### Exercise requirements
Copy each line of the data below in which the word "gear" can be found.

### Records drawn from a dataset
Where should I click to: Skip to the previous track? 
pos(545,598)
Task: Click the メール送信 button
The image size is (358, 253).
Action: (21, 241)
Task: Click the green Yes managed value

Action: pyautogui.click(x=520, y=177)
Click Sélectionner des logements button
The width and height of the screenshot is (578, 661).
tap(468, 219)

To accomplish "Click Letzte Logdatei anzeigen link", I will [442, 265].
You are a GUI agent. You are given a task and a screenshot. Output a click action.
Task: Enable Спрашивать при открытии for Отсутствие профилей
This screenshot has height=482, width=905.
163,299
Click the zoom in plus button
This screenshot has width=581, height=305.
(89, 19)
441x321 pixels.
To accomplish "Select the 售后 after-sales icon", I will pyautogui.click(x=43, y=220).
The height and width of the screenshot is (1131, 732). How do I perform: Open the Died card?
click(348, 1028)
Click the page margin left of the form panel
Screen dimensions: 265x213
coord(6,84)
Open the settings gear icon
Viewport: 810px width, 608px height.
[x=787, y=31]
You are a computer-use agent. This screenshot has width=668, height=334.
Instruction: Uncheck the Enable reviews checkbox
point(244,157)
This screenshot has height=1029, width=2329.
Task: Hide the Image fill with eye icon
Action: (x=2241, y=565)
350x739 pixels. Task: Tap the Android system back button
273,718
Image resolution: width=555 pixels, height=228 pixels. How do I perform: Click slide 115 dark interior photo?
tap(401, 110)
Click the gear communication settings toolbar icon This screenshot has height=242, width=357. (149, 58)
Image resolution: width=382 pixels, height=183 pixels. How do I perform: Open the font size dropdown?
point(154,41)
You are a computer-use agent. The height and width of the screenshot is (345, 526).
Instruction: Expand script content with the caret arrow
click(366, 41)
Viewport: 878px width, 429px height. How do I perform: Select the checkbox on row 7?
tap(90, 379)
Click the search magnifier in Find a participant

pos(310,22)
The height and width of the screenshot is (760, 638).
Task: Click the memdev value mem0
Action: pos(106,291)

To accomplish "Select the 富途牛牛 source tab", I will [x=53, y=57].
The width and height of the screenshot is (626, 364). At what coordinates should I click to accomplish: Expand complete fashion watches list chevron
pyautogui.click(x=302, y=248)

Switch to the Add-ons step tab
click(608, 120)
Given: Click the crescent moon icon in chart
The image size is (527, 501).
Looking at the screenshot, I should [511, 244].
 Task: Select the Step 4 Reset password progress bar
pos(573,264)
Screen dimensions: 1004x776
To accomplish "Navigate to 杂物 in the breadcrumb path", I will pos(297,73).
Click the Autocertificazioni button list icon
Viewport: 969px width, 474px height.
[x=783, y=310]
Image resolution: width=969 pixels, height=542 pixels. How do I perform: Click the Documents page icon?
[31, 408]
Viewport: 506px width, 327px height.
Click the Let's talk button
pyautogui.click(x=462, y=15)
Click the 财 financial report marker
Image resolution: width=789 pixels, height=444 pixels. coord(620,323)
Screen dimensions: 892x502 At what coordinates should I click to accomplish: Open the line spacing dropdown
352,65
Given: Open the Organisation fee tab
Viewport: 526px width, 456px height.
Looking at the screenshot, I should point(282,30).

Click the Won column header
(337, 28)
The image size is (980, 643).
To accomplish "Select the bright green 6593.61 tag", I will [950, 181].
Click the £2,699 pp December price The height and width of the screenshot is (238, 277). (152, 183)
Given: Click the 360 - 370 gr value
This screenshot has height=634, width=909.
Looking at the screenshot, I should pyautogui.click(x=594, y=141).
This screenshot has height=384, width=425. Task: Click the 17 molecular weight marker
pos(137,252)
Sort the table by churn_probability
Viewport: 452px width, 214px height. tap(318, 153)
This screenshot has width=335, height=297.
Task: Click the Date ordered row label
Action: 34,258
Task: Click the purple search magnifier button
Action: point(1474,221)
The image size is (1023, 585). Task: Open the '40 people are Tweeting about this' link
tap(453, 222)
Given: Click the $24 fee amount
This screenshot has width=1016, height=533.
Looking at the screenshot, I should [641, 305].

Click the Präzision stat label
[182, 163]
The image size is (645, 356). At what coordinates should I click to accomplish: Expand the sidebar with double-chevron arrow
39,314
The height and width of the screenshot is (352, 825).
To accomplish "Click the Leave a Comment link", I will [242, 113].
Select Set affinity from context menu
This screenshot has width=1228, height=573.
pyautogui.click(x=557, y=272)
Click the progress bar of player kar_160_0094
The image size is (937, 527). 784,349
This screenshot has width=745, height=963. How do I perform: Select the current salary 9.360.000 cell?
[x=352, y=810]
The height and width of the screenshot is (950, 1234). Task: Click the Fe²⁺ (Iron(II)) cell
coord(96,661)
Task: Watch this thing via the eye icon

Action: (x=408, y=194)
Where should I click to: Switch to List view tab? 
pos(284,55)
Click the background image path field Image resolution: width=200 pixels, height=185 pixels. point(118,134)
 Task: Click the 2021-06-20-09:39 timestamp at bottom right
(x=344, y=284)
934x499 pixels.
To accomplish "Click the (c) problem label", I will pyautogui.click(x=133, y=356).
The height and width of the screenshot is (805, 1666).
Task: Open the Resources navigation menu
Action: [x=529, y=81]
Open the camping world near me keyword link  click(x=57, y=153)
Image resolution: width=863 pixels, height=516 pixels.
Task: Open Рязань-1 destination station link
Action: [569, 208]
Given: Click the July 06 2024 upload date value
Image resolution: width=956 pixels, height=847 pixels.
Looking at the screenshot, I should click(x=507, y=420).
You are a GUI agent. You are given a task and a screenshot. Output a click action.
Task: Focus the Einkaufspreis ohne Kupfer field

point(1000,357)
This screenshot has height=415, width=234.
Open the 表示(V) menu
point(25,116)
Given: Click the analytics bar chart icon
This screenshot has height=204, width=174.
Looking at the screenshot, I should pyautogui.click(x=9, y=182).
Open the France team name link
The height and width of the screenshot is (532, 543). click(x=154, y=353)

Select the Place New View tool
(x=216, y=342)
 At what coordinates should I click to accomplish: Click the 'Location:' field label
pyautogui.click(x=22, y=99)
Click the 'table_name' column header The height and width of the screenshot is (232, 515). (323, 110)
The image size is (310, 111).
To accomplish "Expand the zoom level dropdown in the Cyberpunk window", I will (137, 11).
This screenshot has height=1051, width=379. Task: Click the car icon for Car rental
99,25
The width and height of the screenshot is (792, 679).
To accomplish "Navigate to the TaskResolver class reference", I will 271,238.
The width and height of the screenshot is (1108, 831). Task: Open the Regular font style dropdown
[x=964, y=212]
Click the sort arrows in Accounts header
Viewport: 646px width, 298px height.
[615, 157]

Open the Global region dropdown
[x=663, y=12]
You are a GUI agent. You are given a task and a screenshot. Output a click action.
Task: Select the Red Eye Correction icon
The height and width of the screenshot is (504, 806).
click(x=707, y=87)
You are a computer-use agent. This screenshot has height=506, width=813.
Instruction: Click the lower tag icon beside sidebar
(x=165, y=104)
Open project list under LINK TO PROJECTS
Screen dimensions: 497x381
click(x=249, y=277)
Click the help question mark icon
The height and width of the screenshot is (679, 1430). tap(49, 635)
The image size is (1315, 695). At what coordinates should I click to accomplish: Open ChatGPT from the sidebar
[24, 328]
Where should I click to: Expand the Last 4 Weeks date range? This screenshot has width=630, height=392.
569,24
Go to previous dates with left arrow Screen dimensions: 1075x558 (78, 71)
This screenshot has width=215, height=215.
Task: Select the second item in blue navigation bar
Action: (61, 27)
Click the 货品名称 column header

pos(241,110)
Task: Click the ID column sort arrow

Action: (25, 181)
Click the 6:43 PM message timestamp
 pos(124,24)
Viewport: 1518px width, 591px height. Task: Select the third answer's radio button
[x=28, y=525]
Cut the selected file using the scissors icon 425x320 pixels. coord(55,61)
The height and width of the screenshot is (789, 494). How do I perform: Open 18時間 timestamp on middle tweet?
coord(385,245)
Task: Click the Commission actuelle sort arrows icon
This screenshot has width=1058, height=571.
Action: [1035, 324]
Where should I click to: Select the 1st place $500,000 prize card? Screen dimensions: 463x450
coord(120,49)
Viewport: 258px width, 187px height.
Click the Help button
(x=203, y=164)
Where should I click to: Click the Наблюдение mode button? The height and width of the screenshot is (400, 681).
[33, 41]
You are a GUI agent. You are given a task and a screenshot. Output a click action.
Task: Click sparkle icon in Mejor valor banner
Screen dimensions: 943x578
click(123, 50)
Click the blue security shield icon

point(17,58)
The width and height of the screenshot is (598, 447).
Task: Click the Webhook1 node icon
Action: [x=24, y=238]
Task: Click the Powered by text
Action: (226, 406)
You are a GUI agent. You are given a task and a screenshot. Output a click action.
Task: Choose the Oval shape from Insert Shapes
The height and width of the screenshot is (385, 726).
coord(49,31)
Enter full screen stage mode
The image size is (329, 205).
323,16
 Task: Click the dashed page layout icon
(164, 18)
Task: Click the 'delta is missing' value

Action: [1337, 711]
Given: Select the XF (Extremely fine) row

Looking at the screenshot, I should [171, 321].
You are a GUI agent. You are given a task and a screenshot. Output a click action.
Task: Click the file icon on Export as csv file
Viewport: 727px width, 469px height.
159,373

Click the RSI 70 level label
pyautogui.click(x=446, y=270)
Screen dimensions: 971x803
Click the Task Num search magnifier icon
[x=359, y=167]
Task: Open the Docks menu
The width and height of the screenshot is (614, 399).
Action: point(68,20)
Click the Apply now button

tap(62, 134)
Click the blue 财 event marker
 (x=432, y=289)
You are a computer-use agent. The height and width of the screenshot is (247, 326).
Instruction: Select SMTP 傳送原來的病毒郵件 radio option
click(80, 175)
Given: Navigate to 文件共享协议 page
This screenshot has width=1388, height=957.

### Output of the exercise
Open the settings gear icon
Click the gear communication settings toolbar icon This screenshot has height=242, width=357. (149, 58)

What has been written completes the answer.